● Task brief
Collect every line of the records that contains the word "Instruction", matching its case exactly.
[Begin Data excerpts]
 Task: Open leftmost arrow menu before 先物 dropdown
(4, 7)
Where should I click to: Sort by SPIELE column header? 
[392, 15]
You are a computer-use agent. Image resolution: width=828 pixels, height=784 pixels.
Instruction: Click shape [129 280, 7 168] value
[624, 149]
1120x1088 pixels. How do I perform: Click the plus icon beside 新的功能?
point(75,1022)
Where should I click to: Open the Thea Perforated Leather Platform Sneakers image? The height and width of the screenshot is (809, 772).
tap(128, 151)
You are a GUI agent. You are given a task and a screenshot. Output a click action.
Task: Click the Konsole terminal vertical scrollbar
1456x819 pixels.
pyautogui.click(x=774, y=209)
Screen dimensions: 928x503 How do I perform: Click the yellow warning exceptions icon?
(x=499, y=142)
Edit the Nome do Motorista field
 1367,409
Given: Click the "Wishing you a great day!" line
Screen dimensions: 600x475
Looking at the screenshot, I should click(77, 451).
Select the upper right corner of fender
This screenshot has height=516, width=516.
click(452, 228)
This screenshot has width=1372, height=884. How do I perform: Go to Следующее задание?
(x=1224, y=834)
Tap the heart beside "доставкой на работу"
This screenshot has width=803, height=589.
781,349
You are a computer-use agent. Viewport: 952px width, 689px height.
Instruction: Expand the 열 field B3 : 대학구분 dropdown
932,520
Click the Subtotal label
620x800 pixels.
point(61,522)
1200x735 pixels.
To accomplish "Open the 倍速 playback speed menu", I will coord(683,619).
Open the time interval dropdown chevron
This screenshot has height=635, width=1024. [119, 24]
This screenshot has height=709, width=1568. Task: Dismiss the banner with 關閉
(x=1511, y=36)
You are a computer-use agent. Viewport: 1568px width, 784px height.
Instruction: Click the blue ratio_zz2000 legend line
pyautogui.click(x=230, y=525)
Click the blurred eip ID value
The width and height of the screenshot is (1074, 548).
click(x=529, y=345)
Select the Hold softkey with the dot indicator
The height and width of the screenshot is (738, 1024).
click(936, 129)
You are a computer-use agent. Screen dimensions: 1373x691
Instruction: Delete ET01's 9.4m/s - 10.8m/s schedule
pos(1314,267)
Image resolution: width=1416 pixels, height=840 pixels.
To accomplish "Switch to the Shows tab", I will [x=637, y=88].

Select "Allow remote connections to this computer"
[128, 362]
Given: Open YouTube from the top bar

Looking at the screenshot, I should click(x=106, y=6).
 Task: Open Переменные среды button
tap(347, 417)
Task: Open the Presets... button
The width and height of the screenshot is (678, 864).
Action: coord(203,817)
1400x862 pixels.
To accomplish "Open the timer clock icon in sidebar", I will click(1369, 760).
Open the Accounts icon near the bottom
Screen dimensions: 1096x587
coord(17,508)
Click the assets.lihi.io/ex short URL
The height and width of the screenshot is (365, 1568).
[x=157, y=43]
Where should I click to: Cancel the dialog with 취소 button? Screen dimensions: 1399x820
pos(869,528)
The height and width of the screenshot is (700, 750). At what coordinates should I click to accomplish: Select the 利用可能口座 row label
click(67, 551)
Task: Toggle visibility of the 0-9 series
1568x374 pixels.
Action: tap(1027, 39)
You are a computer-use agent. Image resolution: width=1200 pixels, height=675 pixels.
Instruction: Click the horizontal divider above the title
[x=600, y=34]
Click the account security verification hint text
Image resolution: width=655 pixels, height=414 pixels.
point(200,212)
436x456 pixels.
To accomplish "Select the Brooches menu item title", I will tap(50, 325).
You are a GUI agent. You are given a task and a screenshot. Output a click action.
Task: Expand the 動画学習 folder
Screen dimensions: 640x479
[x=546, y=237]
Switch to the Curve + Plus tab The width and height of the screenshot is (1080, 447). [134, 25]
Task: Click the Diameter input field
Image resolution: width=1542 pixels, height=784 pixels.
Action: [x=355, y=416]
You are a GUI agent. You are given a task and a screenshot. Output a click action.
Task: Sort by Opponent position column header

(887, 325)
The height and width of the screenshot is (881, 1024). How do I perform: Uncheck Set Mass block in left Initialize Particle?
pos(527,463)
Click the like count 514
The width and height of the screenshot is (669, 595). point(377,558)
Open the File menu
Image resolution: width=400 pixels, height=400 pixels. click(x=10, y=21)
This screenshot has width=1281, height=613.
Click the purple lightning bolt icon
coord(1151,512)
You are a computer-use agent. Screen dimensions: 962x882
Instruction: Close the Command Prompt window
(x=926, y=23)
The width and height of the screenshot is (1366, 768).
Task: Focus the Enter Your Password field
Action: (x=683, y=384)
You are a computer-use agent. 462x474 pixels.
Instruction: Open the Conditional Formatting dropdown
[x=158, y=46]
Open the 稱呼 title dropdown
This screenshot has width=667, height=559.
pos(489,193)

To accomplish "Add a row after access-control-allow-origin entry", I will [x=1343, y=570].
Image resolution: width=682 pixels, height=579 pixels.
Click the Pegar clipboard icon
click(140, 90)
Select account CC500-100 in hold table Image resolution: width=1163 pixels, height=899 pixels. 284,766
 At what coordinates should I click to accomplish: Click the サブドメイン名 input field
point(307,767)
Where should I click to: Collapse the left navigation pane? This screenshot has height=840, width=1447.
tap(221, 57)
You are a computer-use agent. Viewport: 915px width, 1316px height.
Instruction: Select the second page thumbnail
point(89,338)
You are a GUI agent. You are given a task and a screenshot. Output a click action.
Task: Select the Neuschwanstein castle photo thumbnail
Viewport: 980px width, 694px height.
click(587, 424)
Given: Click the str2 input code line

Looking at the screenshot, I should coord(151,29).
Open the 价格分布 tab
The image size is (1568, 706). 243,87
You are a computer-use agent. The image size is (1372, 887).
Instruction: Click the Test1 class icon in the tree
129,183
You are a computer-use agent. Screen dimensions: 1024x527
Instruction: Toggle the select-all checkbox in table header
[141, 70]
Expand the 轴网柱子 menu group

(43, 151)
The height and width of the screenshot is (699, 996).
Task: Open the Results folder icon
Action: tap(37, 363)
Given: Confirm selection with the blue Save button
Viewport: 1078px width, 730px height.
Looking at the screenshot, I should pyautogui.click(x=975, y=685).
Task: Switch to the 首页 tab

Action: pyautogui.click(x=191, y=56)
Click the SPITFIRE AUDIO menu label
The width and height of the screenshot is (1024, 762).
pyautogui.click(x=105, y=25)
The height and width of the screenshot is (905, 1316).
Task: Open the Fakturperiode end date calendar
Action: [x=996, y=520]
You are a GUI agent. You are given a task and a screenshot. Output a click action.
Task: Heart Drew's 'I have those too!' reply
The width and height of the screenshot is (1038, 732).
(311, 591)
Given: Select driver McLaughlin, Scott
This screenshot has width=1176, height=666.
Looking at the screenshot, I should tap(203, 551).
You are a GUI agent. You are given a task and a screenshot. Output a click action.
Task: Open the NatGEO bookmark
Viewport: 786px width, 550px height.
[End Data excerpts]
● Final answer
Instruction: Click shape [129 280, 7 168] value
Instruction: Expand the 열 field B3 : 대학구분 dropdown
Instruction: Click the blue ratio_zz2000 legend line
Instruction: Delete ET01's 9.4m/s - 10.8m/s schedule
Instruction: Click the horizontal divider above the title
Instruction: Close the Command Prompt window
Instruction: Open the Conditional Formatting dropdown
Instruction: Select the second page thumbnail
Instruction: Click the Test1 class icon in the tree
Instruction: Toggle the select-all checkbox in table header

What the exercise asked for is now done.